Un movimiento en la planta baja llamó su atención.
Dos soldados.
Al instante reaccionaron, empuñando sus armas y abriendo fuego.
Cassiopeia oyó el sonido de un arma automática que disparaba en el interior de la casa.
Su primer pensamiento fue para Ely.
– Recuerda que sólo tenemos cinco disparos -le advirtió Malone. Y ambos bajaron corriendo del helicóptero.
Zovastina y Viktor salieron de la grieta y estudiaron la escena que se desarrollaba unos metros más abajo. Malone y Vitt corrían desde el helicóptero, armados con sendos rifles de asalto.
– ¿Están cargados? -preguntó ella.
– No, ministra. Fogueo.
– Cosa que Malone, sin duda, sabe.

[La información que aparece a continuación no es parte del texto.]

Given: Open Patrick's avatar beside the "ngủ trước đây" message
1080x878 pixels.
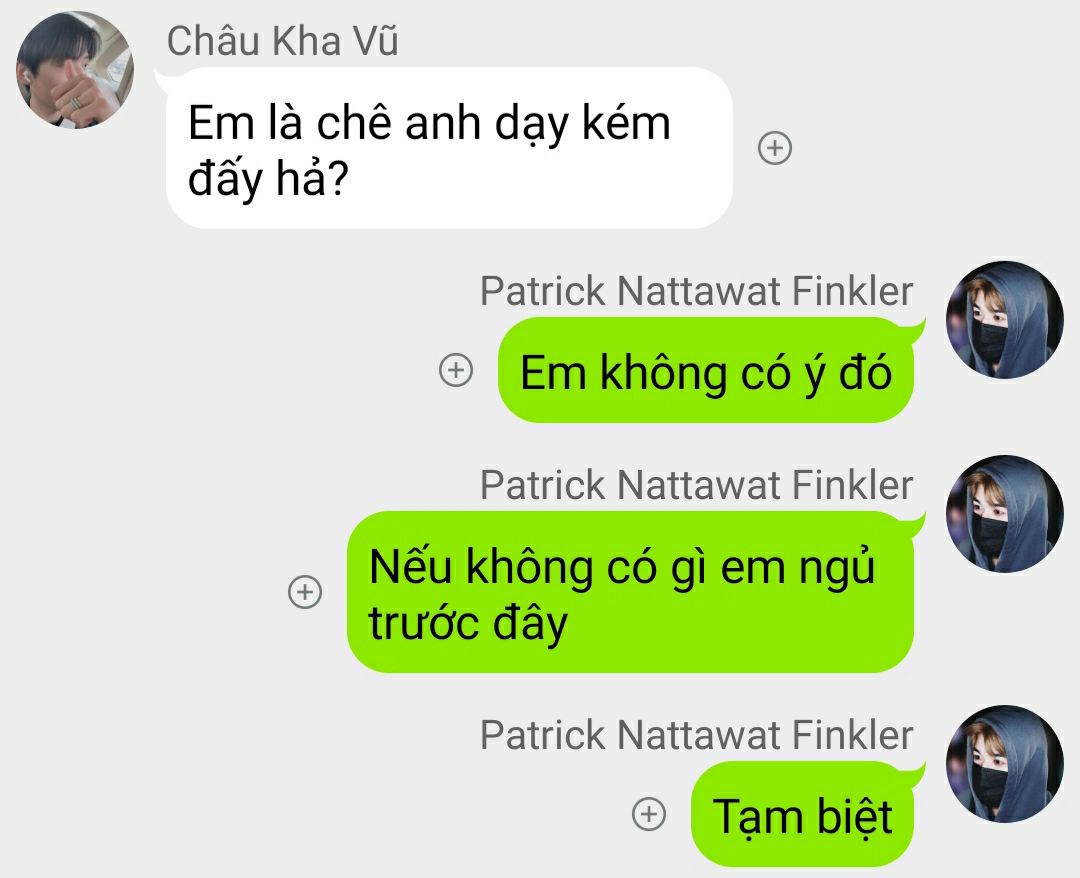Looking at the screenshot, I should point(1005,514).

Los llevan para intimidar.
El tiroteo en el interior de la casa la alarmó.
– Esas tortugas explotarán si las alcanzan los disparos -señaló Viktor.
Necesitaba a Lyndsey antes de que eso ocurriera.
– He escondido municiones para las pistolas y cargadores para los rifles a bordo -dijo él-. Sólo por si los necesitamos.
Ella admiró su capacidad de previsión.
– Buen trabajo. Tendré que recompensarte.
– Primero hemos de acabar con esto.
Zovastina le dio una palmadita en el hombro.
– Eso es lo que vamos a hacer.
Las balas rebotaron en la barandilla de sólido mármol. Un espejo de pared se rompió en mil pedazos y cayó al suelo. Stephanie buscó un lugar en el que refugiarse, más allá de la balaustrada; los otros se acurrucaron tras ella.
Más balas pasaron silbando a su derecha, haciendo saltar el yeso de la pared.
Por suerte, el ángulo les proporcionaba cierta protección. Para poder disparar cómodamente, los soldados debían subir por la escalera, lo que le daba a ella una oportunidad.
Thorvaldsen se acercó.
– Déjame.
Stephanie retrocedió y el danés descargó una ráfaga de disparos con su AK-74 en dirección a la planta baja. El ataque produjo el resultado deseado. Todos los disparos que procedían de la planta inferior cesaron.